単に移動平均線といっても、実はいくつか種類があります。今回は単純移動平均線を前提に解説していますが、念のためサラッと紹介しておきます。

単純移動平均線(SMA)

単純移動平均線(SMA)は、単純に一定期間の価格(終値)を平均化したものです。

最も基本的なもので、一般的には単に「移動平均線」という場合、この単純移動平均線ことを意味します。

単純移動平均線以外は計算式もやや複雑なので、初心者の方は他の移動平均線について掘り下げていく前に、ボリンジャーバンドなど他のテクニカル指標の仕組みについて学んでおくのがおすすめです。

加重移動平均線(WMA)

加重移動平均線(WMA)は、単に一定期間の価格を平均化するのではなく、直近の値に加重をかけて平均化したものです。

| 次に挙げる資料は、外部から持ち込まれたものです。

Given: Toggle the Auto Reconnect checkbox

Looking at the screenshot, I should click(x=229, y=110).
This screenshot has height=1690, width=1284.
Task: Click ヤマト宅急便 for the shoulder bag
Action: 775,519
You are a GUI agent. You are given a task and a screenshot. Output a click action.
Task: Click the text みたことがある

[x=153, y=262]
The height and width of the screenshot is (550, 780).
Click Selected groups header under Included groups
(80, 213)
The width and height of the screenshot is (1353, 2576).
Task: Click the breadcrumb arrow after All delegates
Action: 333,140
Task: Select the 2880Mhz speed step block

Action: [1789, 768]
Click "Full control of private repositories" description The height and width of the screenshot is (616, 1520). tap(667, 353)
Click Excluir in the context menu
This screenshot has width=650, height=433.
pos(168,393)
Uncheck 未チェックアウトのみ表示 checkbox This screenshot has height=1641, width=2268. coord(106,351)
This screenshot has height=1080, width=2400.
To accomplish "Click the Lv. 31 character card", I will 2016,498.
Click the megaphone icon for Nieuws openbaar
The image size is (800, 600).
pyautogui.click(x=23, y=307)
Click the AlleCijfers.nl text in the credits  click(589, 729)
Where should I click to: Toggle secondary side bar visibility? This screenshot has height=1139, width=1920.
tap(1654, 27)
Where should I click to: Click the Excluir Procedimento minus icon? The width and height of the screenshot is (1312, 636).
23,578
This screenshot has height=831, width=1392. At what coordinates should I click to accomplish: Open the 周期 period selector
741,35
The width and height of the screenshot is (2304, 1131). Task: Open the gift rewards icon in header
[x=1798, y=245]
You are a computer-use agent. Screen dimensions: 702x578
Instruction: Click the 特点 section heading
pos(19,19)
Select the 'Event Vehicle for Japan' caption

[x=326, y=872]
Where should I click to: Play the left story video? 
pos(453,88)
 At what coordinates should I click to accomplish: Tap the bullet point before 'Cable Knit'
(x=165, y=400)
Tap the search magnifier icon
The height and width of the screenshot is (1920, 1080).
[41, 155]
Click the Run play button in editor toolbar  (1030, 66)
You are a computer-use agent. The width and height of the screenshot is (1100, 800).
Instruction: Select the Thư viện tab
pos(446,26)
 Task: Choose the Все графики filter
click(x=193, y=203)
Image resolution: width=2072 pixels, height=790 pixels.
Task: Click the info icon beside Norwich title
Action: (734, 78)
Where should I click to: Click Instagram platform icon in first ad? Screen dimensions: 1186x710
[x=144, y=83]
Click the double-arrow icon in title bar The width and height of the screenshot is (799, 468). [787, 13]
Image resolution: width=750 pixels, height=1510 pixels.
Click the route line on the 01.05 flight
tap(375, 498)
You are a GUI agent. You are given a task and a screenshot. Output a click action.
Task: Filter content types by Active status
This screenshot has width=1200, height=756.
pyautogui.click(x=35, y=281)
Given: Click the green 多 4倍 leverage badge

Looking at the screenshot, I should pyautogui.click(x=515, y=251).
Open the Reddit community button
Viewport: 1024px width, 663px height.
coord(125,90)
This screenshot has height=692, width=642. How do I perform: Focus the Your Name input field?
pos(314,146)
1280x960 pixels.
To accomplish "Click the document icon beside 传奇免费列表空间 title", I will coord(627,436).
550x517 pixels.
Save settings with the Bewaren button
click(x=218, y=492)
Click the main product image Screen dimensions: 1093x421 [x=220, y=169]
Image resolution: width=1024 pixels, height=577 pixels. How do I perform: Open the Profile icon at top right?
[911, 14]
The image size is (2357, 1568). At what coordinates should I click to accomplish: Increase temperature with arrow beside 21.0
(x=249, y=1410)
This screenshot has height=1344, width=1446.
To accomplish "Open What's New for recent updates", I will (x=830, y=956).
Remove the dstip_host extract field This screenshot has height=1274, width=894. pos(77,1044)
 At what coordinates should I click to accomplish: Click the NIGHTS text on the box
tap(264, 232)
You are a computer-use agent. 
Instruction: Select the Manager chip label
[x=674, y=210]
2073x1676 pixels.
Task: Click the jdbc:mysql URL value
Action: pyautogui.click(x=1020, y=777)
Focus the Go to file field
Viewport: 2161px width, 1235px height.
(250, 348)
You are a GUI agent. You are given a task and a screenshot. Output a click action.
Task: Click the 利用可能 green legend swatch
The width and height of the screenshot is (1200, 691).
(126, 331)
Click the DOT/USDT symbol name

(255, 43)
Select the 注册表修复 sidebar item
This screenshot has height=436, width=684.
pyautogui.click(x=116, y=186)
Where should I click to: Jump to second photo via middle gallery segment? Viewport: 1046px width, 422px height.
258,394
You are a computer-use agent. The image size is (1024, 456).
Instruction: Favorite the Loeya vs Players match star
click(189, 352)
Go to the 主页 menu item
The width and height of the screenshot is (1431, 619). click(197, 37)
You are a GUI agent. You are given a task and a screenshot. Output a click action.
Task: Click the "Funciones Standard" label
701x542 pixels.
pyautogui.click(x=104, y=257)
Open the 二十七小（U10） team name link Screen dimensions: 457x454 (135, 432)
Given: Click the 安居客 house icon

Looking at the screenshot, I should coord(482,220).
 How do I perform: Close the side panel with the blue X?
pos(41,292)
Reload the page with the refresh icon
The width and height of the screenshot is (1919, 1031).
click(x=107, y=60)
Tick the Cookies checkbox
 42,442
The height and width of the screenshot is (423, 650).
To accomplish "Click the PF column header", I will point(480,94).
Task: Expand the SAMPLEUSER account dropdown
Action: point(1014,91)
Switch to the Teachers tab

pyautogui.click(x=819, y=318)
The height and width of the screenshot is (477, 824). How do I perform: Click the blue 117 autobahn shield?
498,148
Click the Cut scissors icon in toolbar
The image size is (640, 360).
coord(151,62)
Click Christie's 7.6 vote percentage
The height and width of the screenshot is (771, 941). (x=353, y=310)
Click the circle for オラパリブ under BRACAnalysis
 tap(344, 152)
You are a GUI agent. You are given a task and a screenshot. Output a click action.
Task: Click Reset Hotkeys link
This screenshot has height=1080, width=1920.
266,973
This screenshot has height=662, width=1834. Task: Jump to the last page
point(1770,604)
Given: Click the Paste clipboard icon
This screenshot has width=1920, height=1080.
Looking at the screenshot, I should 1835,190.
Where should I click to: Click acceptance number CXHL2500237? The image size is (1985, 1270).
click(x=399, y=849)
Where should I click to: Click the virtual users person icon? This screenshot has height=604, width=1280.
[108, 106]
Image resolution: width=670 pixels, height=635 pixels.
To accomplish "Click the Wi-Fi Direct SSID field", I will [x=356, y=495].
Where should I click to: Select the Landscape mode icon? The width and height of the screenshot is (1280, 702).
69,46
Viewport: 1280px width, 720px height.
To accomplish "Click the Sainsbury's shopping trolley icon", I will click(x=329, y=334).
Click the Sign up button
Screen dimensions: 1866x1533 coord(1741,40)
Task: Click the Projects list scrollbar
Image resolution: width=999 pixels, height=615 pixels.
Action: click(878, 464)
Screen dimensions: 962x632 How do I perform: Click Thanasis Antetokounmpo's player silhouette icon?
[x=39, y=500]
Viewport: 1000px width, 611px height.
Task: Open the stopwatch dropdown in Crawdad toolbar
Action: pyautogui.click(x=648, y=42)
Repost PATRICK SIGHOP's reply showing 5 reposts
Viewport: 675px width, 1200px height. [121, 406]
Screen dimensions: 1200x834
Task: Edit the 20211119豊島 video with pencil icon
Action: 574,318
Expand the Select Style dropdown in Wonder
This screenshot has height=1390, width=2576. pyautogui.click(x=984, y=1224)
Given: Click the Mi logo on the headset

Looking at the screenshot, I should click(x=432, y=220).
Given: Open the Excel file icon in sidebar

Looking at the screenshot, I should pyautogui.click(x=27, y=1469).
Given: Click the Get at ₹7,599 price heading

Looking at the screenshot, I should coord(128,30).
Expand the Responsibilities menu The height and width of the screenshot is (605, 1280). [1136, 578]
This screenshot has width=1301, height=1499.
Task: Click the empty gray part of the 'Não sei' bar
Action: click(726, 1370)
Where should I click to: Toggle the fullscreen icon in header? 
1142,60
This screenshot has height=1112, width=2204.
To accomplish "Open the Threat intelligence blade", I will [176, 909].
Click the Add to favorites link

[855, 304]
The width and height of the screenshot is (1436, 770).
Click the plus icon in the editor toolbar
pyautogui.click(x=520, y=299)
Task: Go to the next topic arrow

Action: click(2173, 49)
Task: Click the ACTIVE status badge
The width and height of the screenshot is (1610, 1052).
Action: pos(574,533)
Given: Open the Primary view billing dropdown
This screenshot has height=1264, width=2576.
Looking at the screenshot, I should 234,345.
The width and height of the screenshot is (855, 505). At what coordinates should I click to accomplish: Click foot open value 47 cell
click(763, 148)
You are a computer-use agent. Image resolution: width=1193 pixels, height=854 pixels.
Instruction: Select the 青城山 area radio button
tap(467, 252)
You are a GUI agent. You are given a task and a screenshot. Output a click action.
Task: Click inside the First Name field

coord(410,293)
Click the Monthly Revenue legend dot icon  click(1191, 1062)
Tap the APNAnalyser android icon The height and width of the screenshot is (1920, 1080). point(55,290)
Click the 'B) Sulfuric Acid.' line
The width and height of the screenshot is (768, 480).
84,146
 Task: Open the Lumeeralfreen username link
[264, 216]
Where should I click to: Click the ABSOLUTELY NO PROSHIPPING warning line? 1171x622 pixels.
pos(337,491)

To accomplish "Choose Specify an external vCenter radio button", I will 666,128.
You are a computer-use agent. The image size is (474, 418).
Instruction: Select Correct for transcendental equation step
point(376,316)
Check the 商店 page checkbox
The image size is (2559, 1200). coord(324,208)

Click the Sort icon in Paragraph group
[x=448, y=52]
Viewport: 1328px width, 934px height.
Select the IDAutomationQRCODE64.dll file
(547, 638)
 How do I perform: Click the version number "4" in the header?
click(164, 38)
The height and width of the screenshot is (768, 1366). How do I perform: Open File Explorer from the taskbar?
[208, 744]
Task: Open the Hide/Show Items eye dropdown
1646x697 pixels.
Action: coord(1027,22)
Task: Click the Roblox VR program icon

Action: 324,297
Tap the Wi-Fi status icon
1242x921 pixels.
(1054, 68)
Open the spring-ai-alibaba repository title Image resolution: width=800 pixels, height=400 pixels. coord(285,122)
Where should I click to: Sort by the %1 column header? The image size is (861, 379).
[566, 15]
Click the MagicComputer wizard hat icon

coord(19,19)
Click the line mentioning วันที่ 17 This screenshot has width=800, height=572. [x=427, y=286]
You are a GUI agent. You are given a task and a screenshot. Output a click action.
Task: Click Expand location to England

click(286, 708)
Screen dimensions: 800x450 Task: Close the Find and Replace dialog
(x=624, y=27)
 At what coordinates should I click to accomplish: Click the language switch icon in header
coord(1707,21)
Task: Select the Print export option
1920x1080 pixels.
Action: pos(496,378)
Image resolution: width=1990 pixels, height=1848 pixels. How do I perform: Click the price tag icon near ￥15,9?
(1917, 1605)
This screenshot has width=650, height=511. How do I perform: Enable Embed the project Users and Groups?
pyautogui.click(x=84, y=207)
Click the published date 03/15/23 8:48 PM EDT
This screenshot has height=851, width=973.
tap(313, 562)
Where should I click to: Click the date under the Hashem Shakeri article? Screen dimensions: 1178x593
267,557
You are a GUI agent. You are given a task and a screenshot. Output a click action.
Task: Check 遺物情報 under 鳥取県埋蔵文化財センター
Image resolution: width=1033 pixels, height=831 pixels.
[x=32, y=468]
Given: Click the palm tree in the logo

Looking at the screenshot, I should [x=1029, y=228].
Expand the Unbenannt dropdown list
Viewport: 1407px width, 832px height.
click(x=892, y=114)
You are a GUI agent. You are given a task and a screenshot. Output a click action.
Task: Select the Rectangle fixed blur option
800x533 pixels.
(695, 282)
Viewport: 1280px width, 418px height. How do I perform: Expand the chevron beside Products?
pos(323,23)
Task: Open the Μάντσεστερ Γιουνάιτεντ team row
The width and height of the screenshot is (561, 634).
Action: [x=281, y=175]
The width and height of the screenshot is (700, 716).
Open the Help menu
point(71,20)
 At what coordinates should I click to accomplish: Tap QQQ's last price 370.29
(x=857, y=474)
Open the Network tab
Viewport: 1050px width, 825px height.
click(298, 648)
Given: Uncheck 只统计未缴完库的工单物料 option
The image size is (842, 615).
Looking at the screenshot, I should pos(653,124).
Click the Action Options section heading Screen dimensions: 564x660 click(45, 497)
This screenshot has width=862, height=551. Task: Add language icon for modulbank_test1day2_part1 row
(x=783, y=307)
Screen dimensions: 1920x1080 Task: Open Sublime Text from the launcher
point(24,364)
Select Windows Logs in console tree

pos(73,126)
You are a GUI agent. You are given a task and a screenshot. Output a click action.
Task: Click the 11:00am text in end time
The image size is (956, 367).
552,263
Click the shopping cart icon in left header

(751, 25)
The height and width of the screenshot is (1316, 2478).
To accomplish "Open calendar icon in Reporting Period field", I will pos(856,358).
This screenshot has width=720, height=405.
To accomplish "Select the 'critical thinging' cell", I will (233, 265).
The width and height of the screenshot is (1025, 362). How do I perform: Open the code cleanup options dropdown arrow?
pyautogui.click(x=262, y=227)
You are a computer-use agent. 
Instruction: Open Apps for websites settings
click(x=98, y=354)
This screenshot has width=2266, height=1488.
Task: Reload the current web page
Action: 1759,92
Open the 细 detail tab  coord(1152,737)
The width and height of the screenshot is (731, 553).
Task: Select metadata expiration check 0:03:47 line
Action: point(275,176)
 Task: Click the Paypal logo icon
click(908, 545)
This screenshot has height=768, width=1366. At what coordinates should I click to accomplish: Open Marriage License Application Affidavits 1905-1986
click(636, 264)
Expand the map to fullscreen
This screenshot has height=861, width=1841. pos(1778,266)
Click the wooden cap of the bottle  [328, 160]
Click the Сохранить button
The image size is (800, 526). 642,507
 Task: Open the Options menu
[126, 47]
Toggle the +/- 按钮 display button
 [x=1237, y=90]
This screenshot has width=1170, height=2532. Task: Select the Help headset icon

そのため単純移動平均線(SMA)よりも、直近の変化に対して敏感に反応します。

修正移動平均線(MMA)

修正移動平均線(MMA)は、前回時点の修正移動平均の値と直近の値を使って平均化したもの。

過去の修正移動平均の値に繰り返し直近の情報を加え、少しずつアレンジしているイメージです。

指数平滑移動平均線(EMA)

指数平滑移動平均線(EMA)は、計算方法の考え方は修正移動平均線(MMA)と同じで、直近の値に加重をかけるのは加重移動平均線(WMA)と同じ、といったもの。

そのため、修正移動平均線(MMA)よりも直近の変化に対して敏感に反応します。

実は海外では、単純移動平均線(SMA)よりもこちらの指数平滑移動平均線の方が一般的になりつつあります。

MACDとシグナル

指数平滑移動平均線は、MACDでの計算にも使われています。

シグナルとMACD

MACDは簡単に説明すると、移動平均線の発展バージョン。移動平均線と同じく、ゴールデンクロスやデッドクロスでも売買タイミングが判断できます。